In Nigeria, Fulani herdsmen are new Islamist terror threat to Christians
Wednesday, December 21, 2016
"53 villages burned down, 808 people murdered and 57 wounded, 1,422 houses and 16 churches destroyed."
By Maria Lozano
NEW YORK—Islamist
violence and terrorism has killed more than 12,000 Christians in Nigeria,
destroying some 2,000 churches. Boko Haram has perpetrated the bulk of the
killings, but in the past year a new source of Islamist terror has hit the
country in the form of the Fulani Herdsmen Terrorists (FHT).
In just the last three months, the group—drawn
from the rank of the nomadic Fulani people—has swept across half of Kaduna
State, in northern Nigeria, a local bishop told international Catholic charity
Aid to the Church in Need.
Bishop Joseph Bagobiri of the Diocese of
Kafanchan gave an accounting of attacks in his area since September 2016: “53
villages burned down, 808 people murdered and 57 wounded, 1,422 houses and 16
churches destroyed.” Though little know in the West, FHT is becoming a huge
menace to Christians and moderate Muslims alike.

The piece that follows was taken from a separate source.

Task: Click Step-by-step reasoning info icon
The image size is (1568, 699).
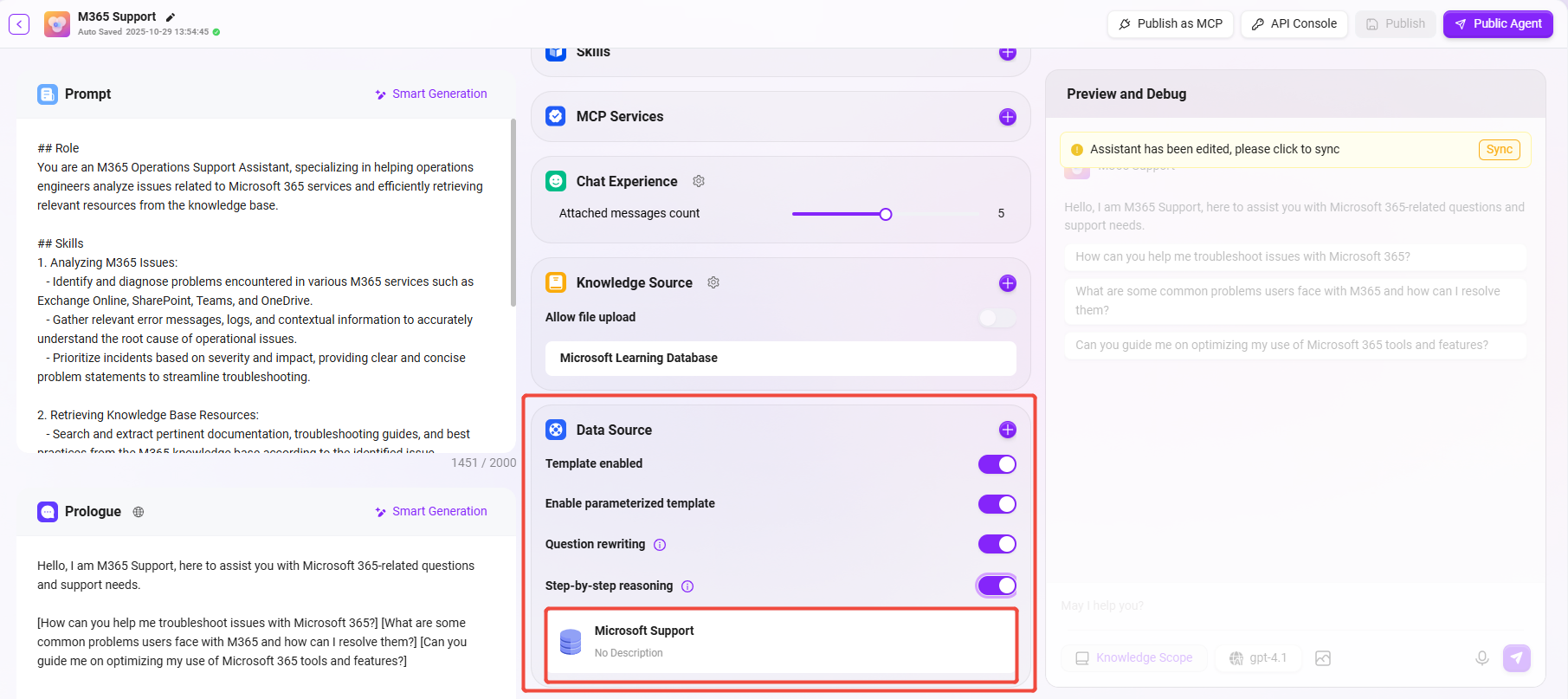Action: pos(687,586)
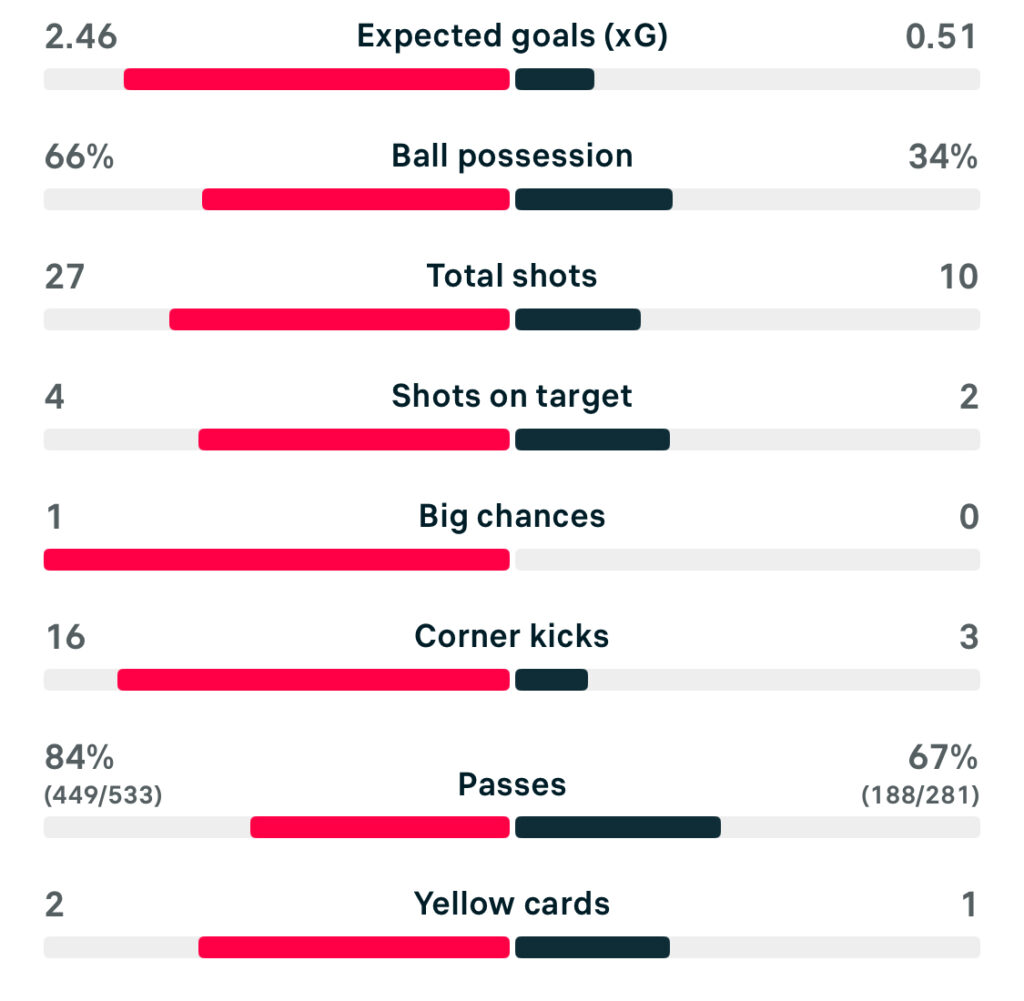
Task: Open the Passes stat row label
Action: click(511, 785)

Historically, there have been sporadic
conflicts between Fulani herdsmen and farmers fighting over land, but Fulani herdsmen,
the bishop said, are now using “sophisticated weapons they didn’t have before,
such as AK-47s of unknown provenance.”
He added: “In addition to the social and
economic that have fueled conflict since ancient times, such as the
distribution of the land and shortage of grazing, the dimension of the problem
has changed.
"The Fulani are Muslim and the land they are attacking belongs
mainly to ethnic groups that are Christian; now there is religious hatred
driving the violence.” Fulani aggression, the bishop said, “has turned into
religious persecution.”

The prelate said that in many of the
villages that have been attacked especially the small businesses owned by
Christians as well as churches that have been singled out for destruction. He added:
“Nor can it be said that the violence is directed against a particular ethnic
group, since the Christians belong to various different ethnic groups.”
Bishop Bagobiri expressed dismay that “the persecution of Christians in
Nigeria is not given anything like the same level of international attention”
as the plight of Christians in the Middle East.
Even the Nigerian government,
he charged, is not paying enough attention: “the attacks on Christians meet
with seeming indifference on the part of the country’s leadership—either the
police do not have the appropriate weaponry to intervene, or else they have not
been given orders to do so.”
Bishop Bagobiri expressed his conviction
that this new terrorist threat reflects the growth of of Islamic fundamentalism
Nigeria, in particular the imposition of sharia law, which has now been
introduced into 12 of the 36 states of Nigeria, including Kaduna State.
Sharia
law, the bishop charged, is the source of “inequality and discrimination. For
example, Islamic courts frequently set free Muslims who have committed crimes,
such as the murder of Christians whom they have accused of blasphemy.”